Segment Start: The data

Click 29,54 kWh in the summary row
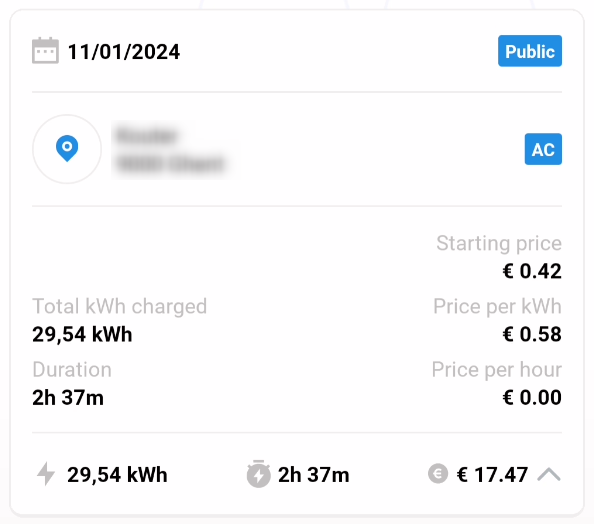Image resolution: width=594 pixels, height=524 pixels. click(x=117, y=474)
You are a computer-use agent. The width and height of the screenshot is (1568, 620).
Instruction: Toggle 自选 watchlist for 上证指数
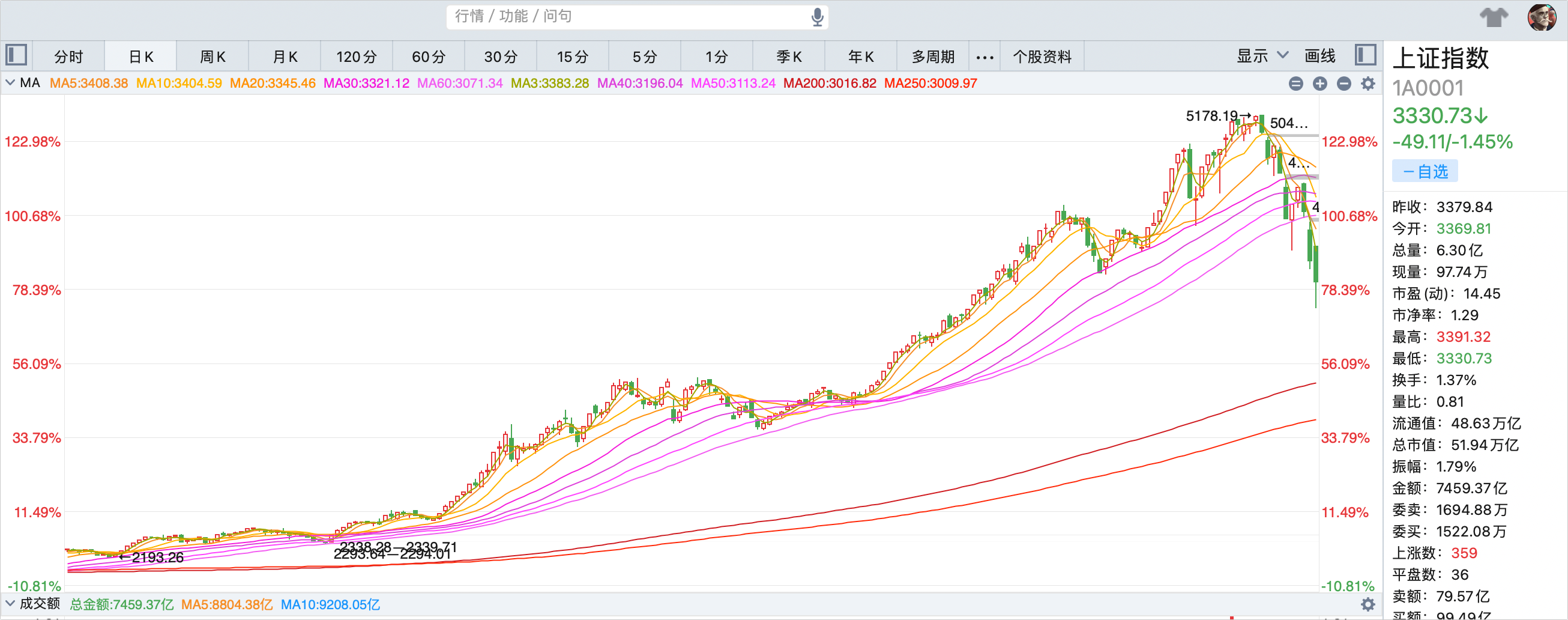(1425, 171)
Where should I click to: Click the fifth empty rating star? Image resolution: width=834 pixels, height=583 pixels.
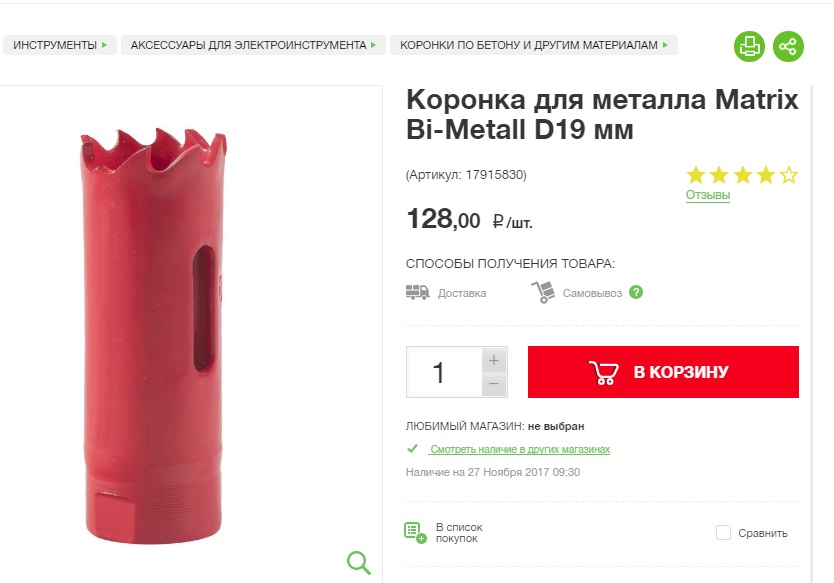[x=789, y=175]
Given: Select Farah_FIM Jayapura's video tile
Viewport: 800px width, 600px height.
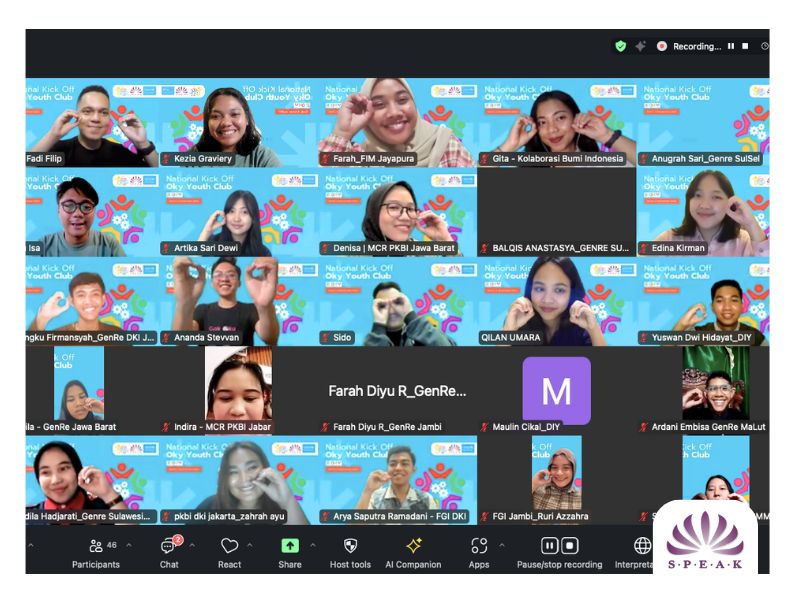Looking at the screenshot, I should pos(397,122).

Segment End: The data
Segment Start: The data

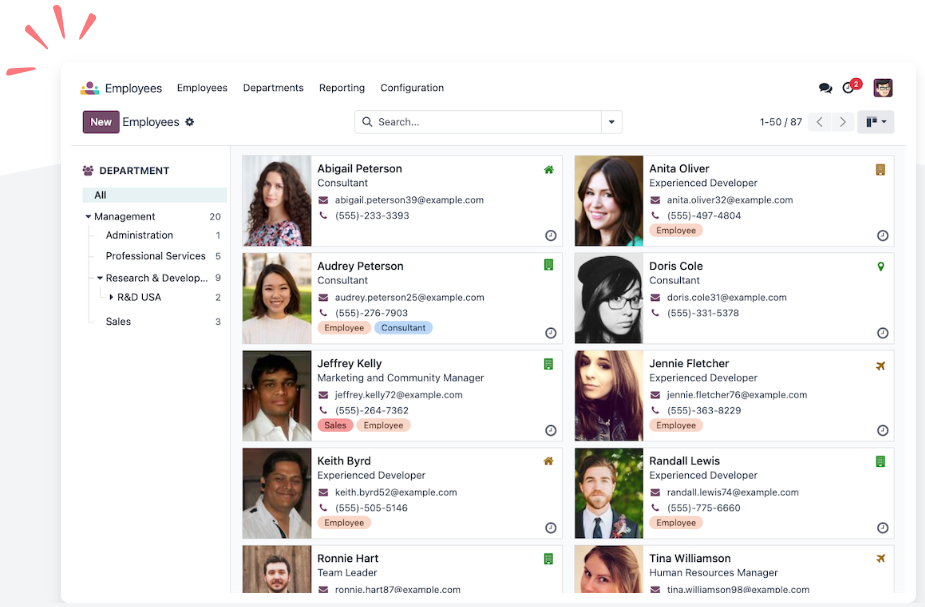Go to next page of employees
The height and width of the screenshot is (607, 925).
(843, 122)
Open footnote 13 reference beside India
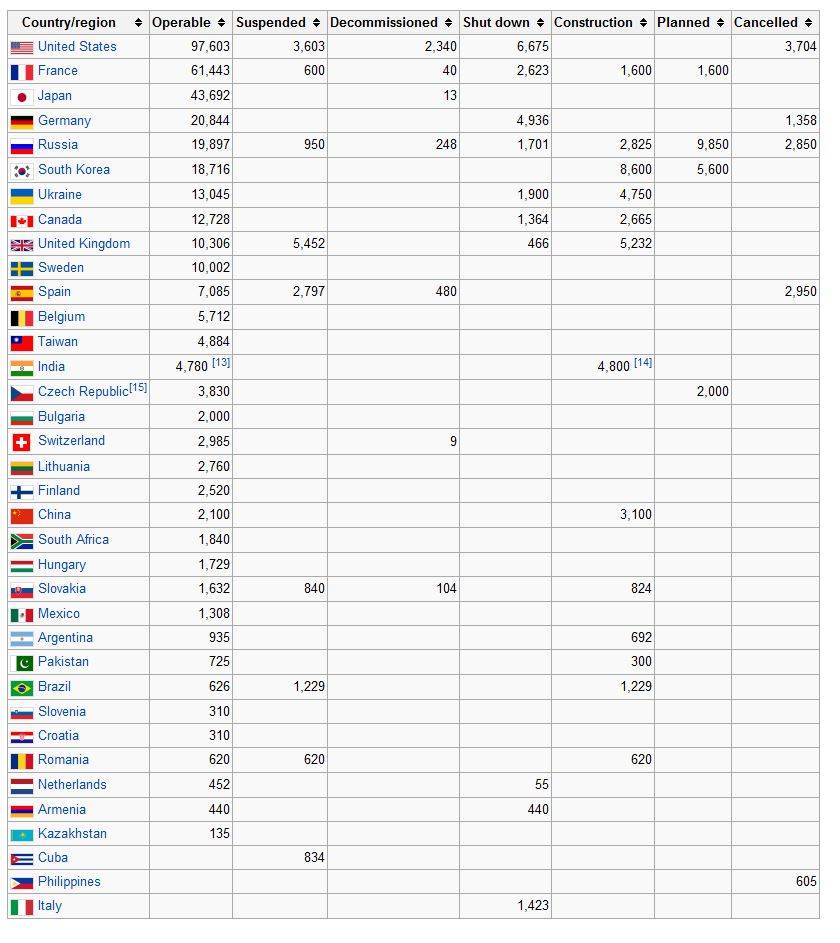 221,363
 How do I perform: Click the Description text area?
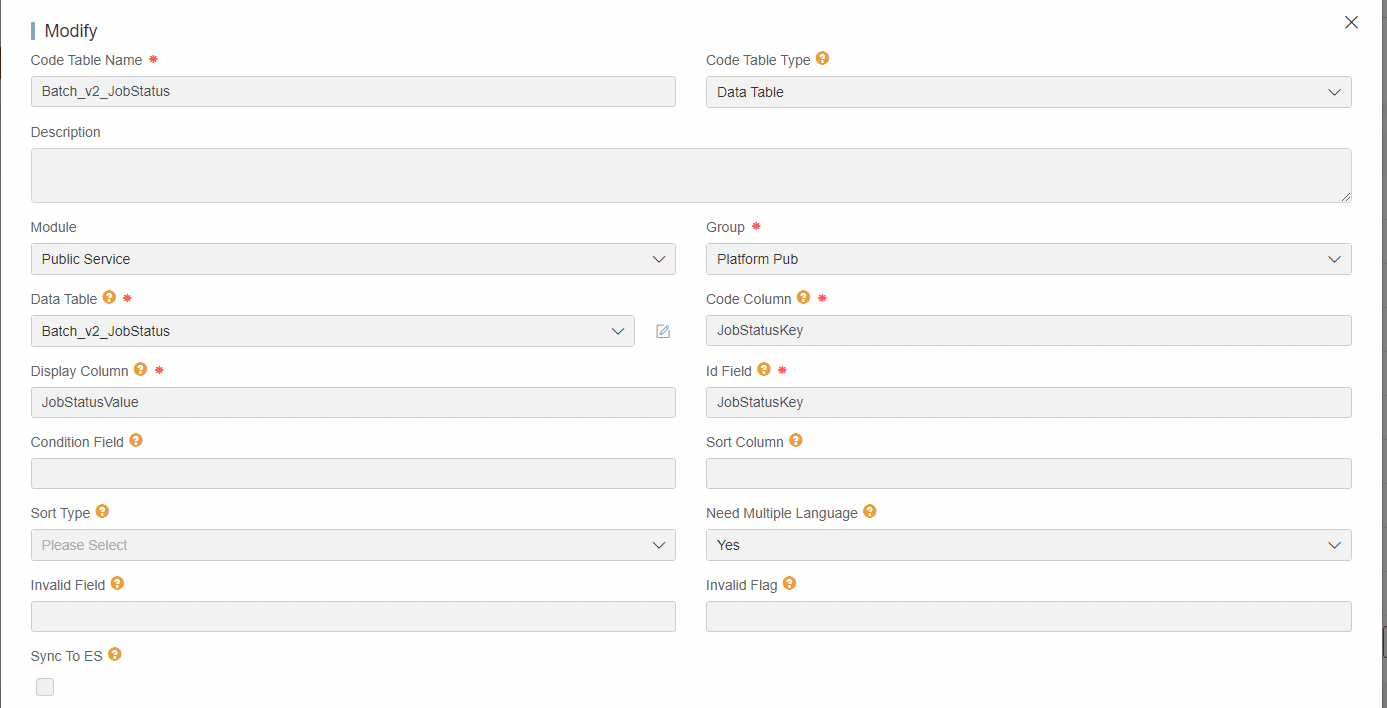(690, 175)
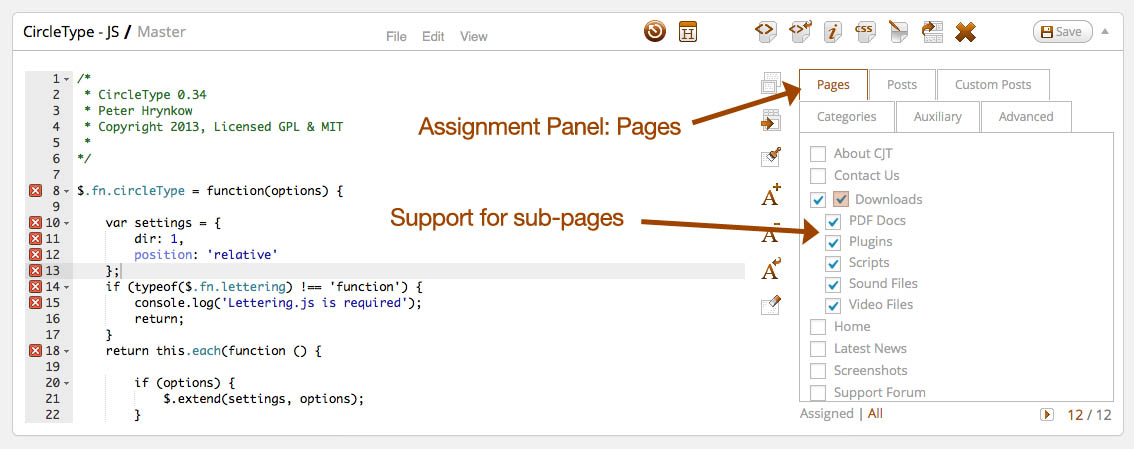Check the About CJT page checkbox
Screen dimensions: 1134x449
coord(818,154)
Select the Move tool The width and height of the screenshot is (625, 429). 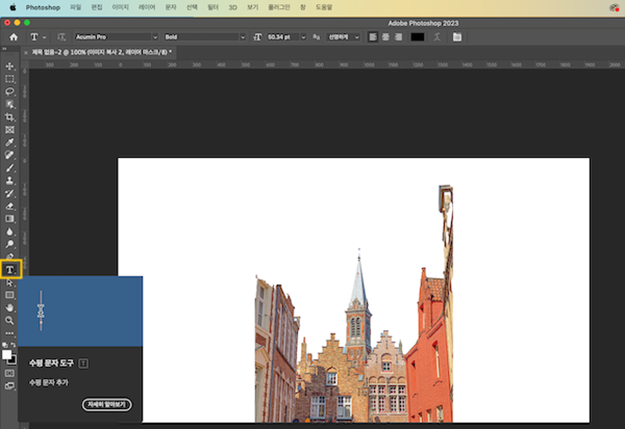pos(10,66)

Segment End: The data

● **Task goal**
Using the records above, print exactly the run of lines that starts with the line with "Click 29,54 kWh in the summary row" and goes on through the line with "Given: Select Farah_FIM Jayapura's video tile", pictures excluded.

● **Answer for this exercise**
Click 29,54 kWh in the summary row
Image resolution: width=594 pixels, height=524 pixels. click(x=117, y=474)
You are a computer-use agent. The width and height of the screenshot is (1568, 620).
Instruction: Toggle 自选 watchlist for 上证指数
(1425, 171)
Where should I click to: Click the fifth empty rating star? Image resolution: width=834 pixels, height=583 pixels.
[x=789, y=175]
Given: Select Farah_FIM Jayapura's video tile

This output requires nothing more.